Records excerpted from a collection
Content starts

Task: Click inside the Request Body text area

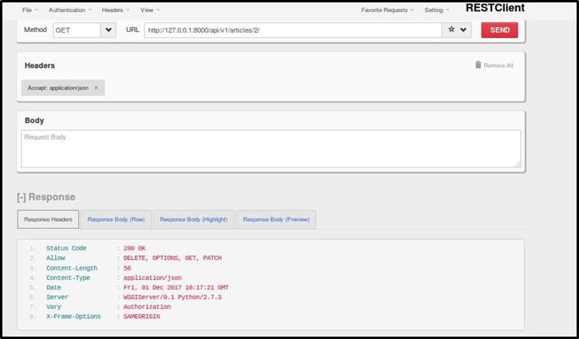Action: coord(270,149)
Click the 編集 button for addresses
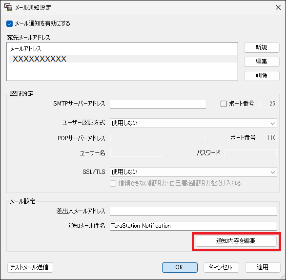This screenshot has height=280, width=286. [x=262, y=62]
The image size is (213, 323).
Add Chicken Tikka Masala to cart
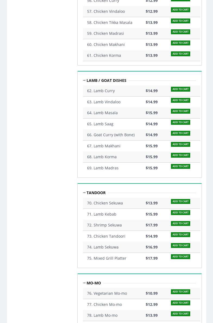(180, 21)
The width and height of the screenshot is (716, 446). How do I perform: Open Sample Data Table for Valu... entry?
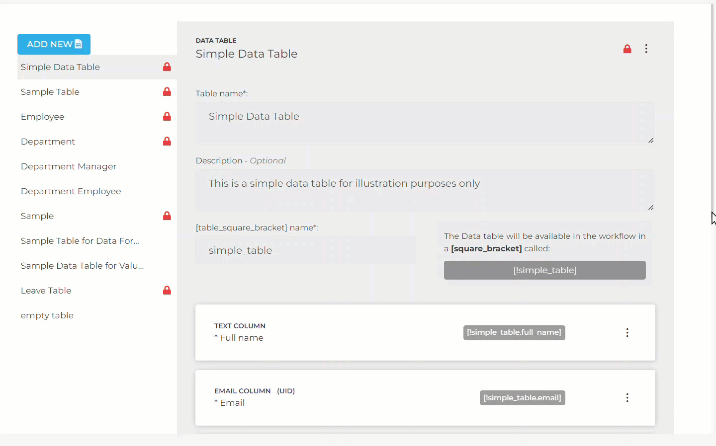tap(82, 265)
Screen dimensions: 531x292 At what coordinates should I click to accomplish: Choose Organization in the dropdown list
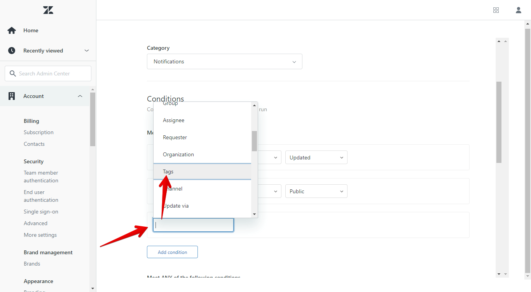pyautogui.click(x=178, y=154)
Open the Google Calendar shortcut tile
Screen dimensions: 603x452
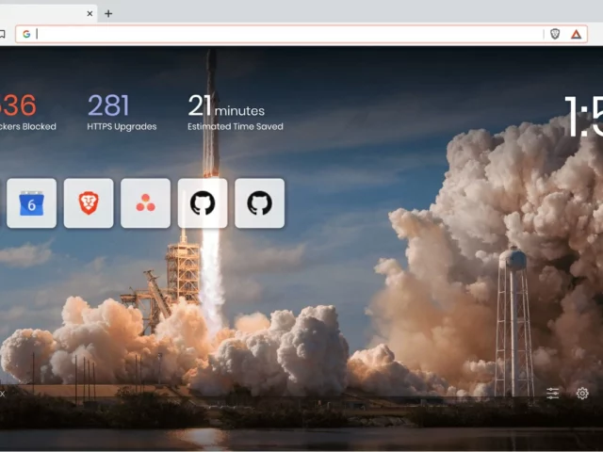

Content ends

All of the data must be repeated exactly, except for the pictures.

Problem solution:
Task: Click inside the Request Body text area

Action: coord(270,149)
Click the 編集 button for addresses
This screenshot has height=280, width=286. [x=262, y=62]
The image size is (213, 323).
Add Chicken Tikka Masala to cart
(180, 21)
The width and height of the screenshot is (716, 446). How do I perform: Open Sample Data Table for Valu... entry?
tap(82, 265)
Screen dimensions: 531x292 At what coordinates should I click to accomplish: Choose Organization in the dropdown list
pyautogui.click(x=178, y=154)
Open the Google Calendar shortcut tile
Screen dimensions: 603x452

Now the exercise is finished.